The act of spending significant periods of time alone and ruminating can unknowingly move you into the next break-up stage of Despair.  Everything might feel just too depressing and difficult to do, and you might feel that you will never get over your break-up.  It is vital to remember at this stage that there was a time when you lived without this person and probably enjoyed life, so it is logical to assume that you can do it again.  Creating a structure and/or a plan for each day, focusing on productive tasks, taking care of your physical health, and spending time with people who care about you is essential during this difficult period.  Enjoying time outdoors, and focusing on whatever you can that is positive in your life could also help you at this stage.

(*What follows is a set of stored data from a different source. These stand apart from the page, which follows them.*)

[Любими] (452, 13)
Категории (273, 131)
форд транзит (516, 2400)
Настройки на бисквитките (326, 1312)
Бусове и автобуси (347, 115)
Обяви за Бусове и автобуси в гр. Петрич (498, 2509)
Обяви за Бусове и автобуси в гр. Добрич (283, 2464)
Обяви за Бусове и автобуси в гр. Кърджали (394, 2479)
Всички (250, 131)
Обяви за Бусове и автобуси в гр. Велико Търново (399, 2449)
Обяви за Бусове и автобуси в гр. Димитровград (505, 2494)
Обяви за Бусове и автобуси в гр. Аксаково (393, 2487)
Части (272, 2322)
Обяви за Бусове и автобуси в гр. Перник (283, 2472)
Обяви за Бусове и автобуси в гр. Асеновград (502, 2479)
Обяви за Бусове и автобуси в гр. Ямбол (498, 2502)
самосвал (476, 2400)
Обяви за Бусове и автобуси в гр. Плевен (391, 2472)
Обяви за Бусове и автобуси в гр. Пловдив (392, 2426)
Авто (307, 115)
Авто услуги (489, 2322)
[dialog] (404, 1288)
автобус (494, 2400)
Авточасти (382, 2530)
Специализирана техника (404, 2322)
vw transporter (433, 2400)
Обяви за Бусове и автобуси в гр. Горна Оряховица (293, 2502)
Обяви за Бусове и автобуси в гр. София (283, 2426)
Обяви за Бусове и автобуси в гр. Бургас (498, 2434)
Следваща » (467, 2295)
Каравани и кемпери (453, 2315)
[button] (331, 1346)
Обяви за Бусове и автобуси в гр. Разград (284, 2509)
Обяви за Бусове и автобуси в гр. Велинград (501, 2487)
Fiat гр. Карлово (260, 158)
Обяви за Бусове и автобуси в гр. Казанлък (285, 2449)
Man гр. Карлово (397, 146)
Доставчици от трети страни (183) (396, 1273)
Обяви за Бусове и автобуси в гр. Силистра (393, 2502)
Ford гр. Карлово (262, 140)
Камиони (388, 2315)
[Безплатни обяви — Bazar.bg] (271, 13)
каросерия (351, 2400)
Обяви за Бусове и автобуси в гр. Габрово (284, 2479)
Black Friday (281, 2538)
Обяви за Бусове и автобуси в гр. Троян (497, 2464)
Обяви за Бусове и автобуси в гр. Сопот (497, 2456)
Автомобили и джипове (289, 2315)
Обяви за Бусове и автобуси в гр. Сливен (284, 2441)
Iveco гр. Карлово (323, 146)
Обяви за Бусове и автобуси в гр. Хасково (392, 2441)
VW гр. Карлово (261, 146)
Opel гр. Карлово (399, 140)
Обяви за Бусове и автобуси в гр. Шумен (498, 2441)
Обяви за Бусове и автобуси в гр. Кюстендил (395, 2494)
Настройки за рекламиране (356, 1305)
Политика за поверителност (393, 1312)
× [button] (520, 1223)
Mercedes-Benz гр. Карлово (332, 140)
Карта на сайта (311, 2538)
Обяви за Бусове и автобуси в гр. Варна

Sometimes, this can be the point in the process where psychotherapy is very beneficial.  The stages of Isolation and Despair can be a catalyst for depression, and it can ignite many questions about meaning in your life.  Therefore, finding a safer and confidential space through therapy could be extremely useful.  You might have moments where you begin to contemplate a variety of changes in your life, but also feel overwhelmed by them.  Talking these issues through with a trusted friend, family member or psychotherapist could help you.  Creative media, writing, meditation, music, or physical movement could also provide viable ways to better understand your thoughts and feelings, and process your despair and/or depression.  Taking action in any of these ways can help you to handle the often challenging feelings that accompany this period.

The final phase of a break-up is when some hope begins to shine on the situation, as you more deeply accept what has taken place and begin to realize the fruits of your labour.  This is the stage of Reinvestment.  You might find that you have a little more energy, and the world begins to make sense again.  You are clearer about why the break-up had to take place, and you are ready to put energy into new connections with others and daily activities.  At this point, you might have a deeper understanding of who you are and what you need in an intimate relationship.  There may be times of sadness, and perhaps some regret, but you are ready to move forward and experience new adventures.  You realize that your story does not end here, as there is still much life left to be lived.

Although the process is not easy, you might find that this stage brings many gifts with it that allow you to reinvest in life again with a deeper sense of purpose and joy.  Since you will know what it is like to lose someone through a break-up, the fun, excitement, appreciation, richness, and fertility of developing new interpersonal connections will be all the sweeter for you.  With your newfound wisdom from enduring a relationship break-up, you will be able to live out these new experiences to the very fullest.